Postman on Politics
Chief political reporter David Postman explores state, regional and national politics.
May 13, 2008 8:00 AM
Posted by David Postman
John McCain will hold a roundtable discussion later this morning in North Bend to talk about the environment. Former Secretary of State Ralph Munro, a longtime McCain supporter here, said that former Republican Gov. Dan Evans is expected to moderate the discussion.
Also around the table will be Republican Lands Commissioner Doug Sutherland, REI CEO Sally Jewell
and others. Jewell’s presence -- see a profile of her here -- shows that at least not all the participants are Republicans. State and federal campaign finance records show she primarily gives to Democrats.

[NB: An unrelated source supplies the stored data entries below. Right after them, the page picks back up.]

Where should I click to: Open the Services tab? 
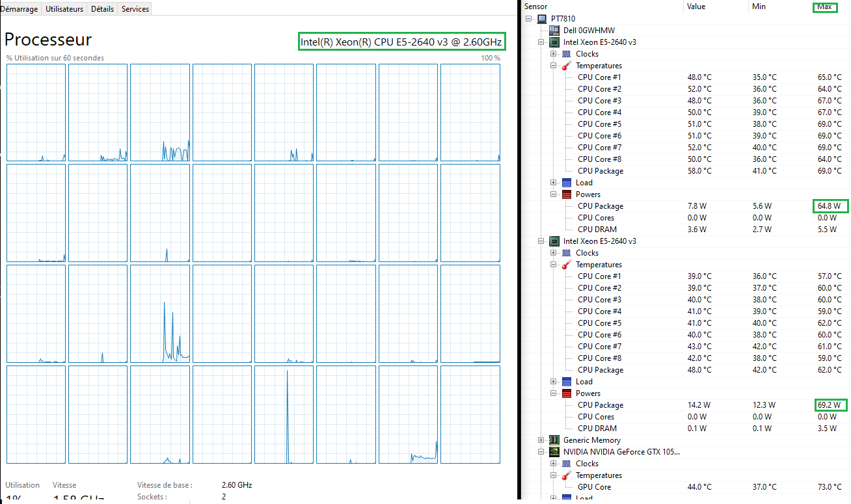pyautogui.click(x=135, y=9)
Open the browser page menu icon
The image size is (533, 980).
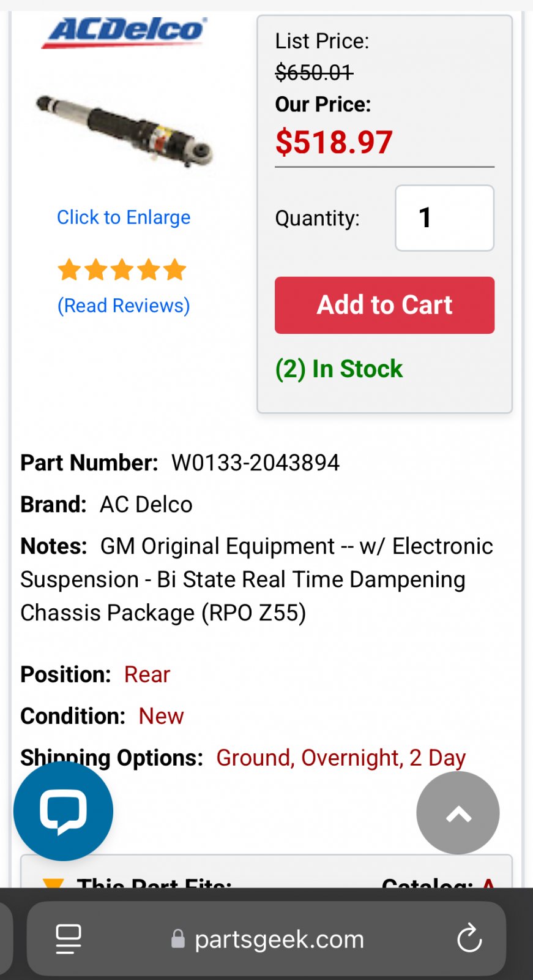(69, 938)
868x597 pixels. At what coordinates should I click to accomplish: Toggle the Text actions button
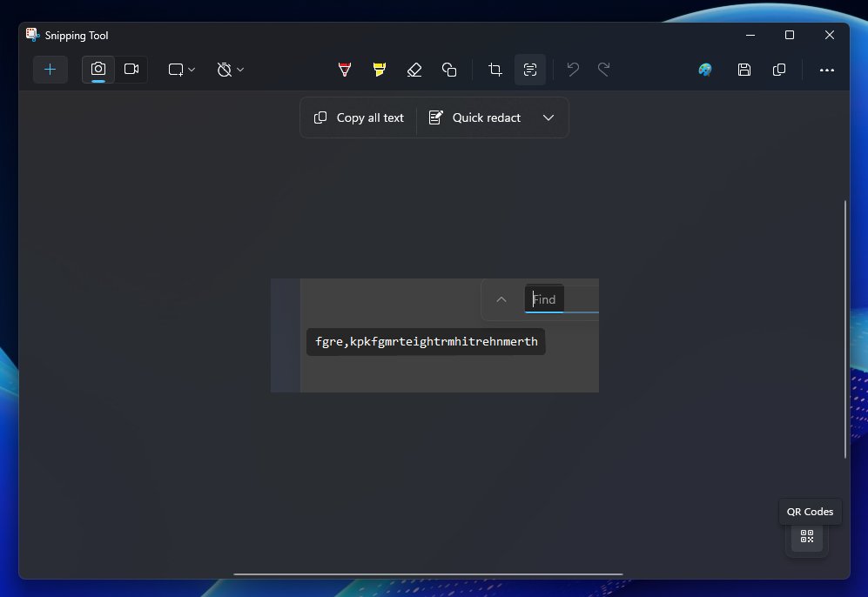[530, 70]
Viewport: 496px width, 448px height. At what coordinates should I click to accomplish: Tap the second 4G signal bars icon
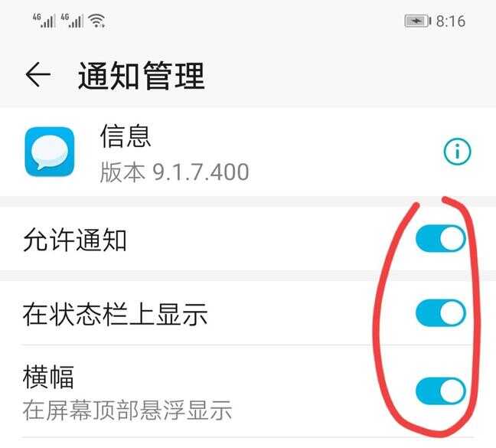tap(72, 21)
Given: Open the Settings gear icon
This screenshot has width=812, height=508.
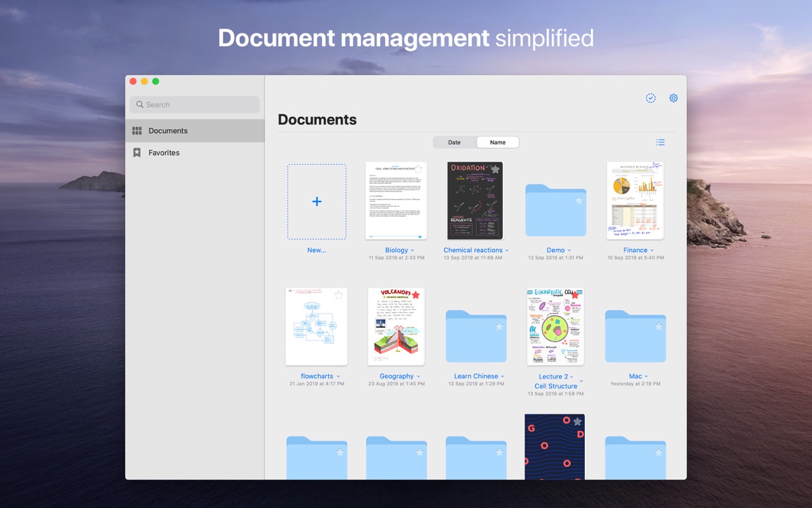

She has donated to Sen. Maria Cantwell, congressmen Brian Baird and Jay Inslee and congressional candidate Darcy Burner. She also has given at least $2,000 to Gov. Chris Gregoire, as well as $100 in 2004 to Republican gubernatorial candidate Dino Rossi.
Munro did not have the full list of participants. But, he said
This is not designed to be a bunch of yes people. It’s designed to say, ‘We’ve made a lot of progress, but what more should we be doing.’
McCain’s northwest campaign swing, with a stop yesterday in Portland to deliver a global warming speech, is also designed to distance the Republican candidate from President Bush’s environmental record, as well as an attempt to draw a distinction with the Democratic presidential candidates.
McCain said in Portland yesterday:
I will not shirk the mantle of leadership that the United States bears. I will not permit eight long years to pass without serious action on serious challenges.
Doug Holtz-Eakin, a McCain senior policy advisor, later used a conference call with reporters to end any question about whether McCain meant to criticize Bush’s record. Holtz-Eakin said McCain’s proposal for a cap-and-trade program to reduce greenhouse gases marked the “beginning of the end of the Bush administration’s inaction on climate change.”
Holtz-Eakin described the plan as a middle-ground between what interest groups on the left and right would prefer. He said the timetable for reducing carbon emissions and the approach to do that is not a “litmus test” to appeal to the environmental community or “inaction chosen to appeal” to business interests.
But McCain is also talking about the environment this week to try to fill a gap he sees in the presidential campaign.
“Our feeling is the Democrats aren’t talking about the environment at all,” Munro said. “It never seems to get mentioned. There’s no debate.”